───── Lesetext

Bei den REGIONALEN in NRW (vgl. MHKBG 2022) findet aktuell vor allem eine Fokussierung auf Digitalisierung und die Schaffung urbaner Lebensqualitäten in den Klein- und Mittelstädten ländlicher Räume statt. Damit sind zentrale „Faktoren“ für eine erfolgreiche Regionalentwicklung in ländlichen Räumen, die vor allem Innovationsfähigkeit – in ökonomisch-technologischer wie gerade auch in sozial-kultureller Hinsicht – fördert, benannt. Das sind wesentliche (förderliche) Rahmenbedingungen für ökonomische und gesellschaftliche Dynamik, wozu auch das Bleiben bzw. das Zurückkehren der jüngeren und gut qualifizierten Bevölkerungsgruppen gehört.
Gleichwertige Lebensverhältnisse sind letztlich nur in einem Zusammenwirken von lokalen und regionalen Initiativen, externen Impulsen und staatlicher Verantwortungsübernahme realisierbar.

──────────
───── Analysedaten

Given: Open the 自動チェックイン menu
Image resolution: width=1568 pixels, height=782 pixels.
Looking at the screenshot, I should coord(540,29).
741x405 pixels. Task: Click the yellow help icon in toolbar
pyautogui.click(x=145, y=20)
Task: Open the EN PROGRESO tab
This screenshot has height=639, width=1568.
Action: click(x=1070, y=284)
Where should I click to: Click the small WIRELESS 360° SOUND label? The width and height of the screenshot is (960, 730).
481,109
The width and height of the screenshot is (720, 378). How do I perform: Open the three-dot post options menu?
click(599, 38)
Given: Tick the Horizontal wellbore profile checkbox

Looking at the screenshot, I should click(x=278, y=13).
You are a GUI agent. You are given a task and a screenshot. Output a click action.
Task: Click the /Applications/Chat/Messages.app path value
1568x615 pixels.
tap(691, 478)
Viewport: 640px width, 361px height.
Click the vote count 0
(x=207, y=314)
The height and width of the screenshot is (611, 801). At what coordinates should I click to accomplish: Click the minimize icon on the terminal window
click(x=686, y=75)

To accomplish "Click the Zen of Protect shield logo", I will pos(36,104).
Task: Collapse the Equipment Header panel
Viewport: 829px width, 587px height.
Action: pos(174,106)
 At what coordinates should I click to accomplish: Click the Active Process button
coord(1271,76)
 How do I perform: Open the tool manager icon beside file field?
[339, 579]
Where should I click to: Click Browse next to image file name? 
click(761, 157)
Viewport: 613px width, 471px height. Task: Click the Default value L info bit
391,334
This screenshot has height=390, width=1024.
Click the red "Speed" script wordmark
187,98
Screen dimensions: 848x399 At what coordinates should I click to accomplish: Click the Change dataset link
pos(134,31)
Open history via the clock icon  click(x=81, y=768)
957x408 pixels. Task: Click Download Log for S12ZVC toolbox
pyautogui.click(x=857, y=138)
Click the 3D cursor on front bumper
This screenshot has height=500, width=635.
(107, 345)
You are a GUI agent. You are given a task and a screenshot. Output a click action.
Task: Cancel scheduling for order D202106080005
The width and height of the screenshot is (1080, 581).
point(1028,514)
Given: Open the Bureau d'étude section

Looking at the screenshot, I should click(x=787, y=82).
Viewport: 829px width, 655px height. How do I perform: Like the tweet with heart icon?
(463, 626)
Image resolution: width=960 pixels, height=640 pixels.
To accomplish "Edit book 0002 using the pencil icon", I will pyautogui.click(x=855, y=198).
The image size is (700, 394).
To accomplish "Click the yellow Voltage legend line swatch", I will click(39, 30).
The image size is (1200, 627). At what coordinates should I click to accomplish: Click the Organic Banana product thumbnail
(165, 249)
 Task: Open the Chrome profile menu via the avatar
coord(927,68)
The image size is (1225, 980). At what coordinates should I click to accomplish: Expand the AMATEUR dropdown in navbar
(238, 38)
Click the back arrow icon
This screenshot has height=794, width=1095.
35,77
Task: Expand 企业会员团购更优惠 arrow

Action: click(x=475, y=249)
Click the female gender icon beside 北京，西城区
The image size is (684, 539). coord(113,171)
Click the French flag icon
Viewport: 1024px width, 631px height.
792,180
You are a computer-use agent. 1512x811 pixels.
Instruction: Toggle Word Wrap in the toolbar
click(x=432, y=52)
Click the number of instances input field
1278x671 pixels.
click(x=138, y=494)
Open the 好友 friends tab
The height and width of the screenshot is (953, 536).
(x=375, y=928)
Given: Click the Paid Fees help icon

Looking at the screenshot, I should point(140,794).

──────────

Arbeitsauftrag:
Worauf konzentrieren sich die REGIONALEN in NRW laut dem Lesetext derzeit vor allem?

Lösung:
Auf die Digitalisierung und die Schaffung urbaner Lebensqualitäten in den Klein- und Mittelstädten ländlicher Räume.